Lytro Camera Used in a Fashion Shoot

After reading about the revolutionary “shoot first, focus later” Lytro camera that’s currently in development, Canadian fashion model Coco Rocha reached out to the company to ask if they could work with a prototype. The next week, Lytro sent photographer Eric Cheng with one of the prototype cameras to do a fashion shoot with Rocha. In addition to the photos from the shoot, Rocha also released a behind-the-scenes video. While the video mainly shows Rocha posing, we get a few very brief glimpses of Chen holding a blurred out camera. The camera is entirely obscured, but we do see that it’s relatively small (roughly the size of a P&S), and that you compose shots with a screen on the back.
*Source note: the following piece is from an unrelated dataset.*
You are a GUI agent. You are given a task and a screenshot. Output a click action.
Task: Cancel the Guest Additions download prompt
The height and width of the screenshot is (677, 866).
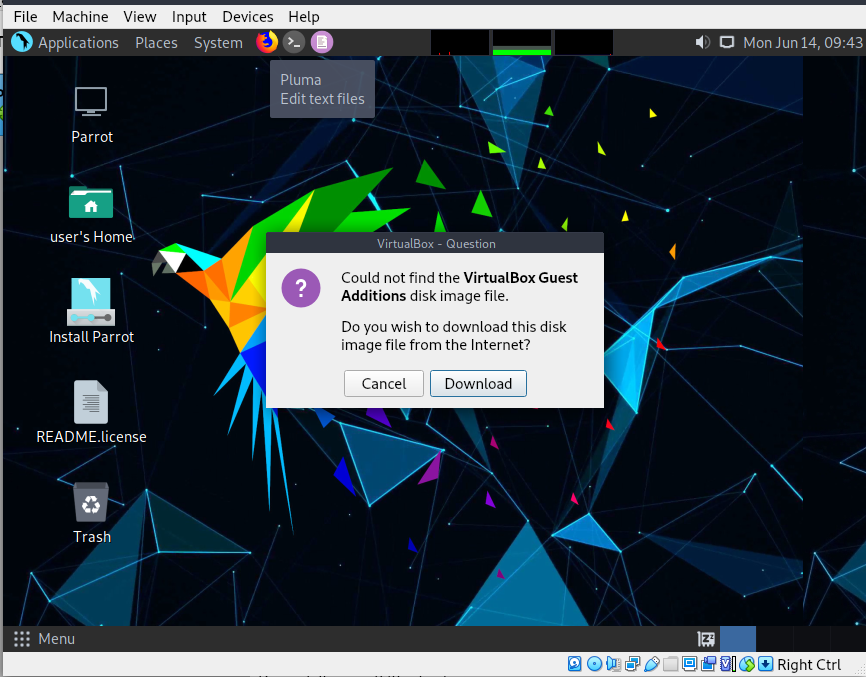coord(384,384)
LYTRO – Behind The Scenes (via Fstoppers)

  • Ondkuc

    It’s like UFO :D no one ever seen it and all available pictures are blurry :D:D

  • Anonymous

    I wonder what the benefit is for model photography, apart from fixing up occasional focus errors.  Errors that could be alleviated by using an adjacent shot instead.  It’s an interesting idea, but to make changes, wouldn’t you have to use Lytro’s software and not whatever you otherwise would use?  Assuming they have let anyone use their software.

  • Aaron Logan

    The Lytro photographer is Eric Cheng (, not Eric Chen.

  • Michael Zhang

    Thanks for pointing out the mistake aaron. Fixed

  • Lantos István

    Maybe I’m wrong and the Lytro is really a revolutionary camera. I noticed something, which is very interesting. If someone know what those two line in the xmp data really are, please tell us:

  • Eric Cheng

    I knew someone would post this screen grab. :)

  • Lantos István

    I’m wrong, “CameraProfileDigest: D6AF5AEA62557FCE88BC099788BBD3CC” XMP line is showed up in another camera’s metadata, too.

  • guest

    Apart from the revolutionary, innovative side of this system, who’s interested, during a fashion shooting, in having the possibility of seeing the background and having the model blurred?

  • guest

    Not to be a party pooper, but… is this the real? There seems to only be two distinctive depth-of-field planes (at least from what I can make out), which could’ve easily been done via photoshop. 

  • Also a guest

    Well, imagine taking an incredible photograph of a ravishing model, only later to discover that you placed the focus on her pointy nose or some critical centimeters behind her entrancing eyes. No biggie, you’ll say, slightly blurring the entire image for no one to notice. I see this from time to time at the print shop where I work.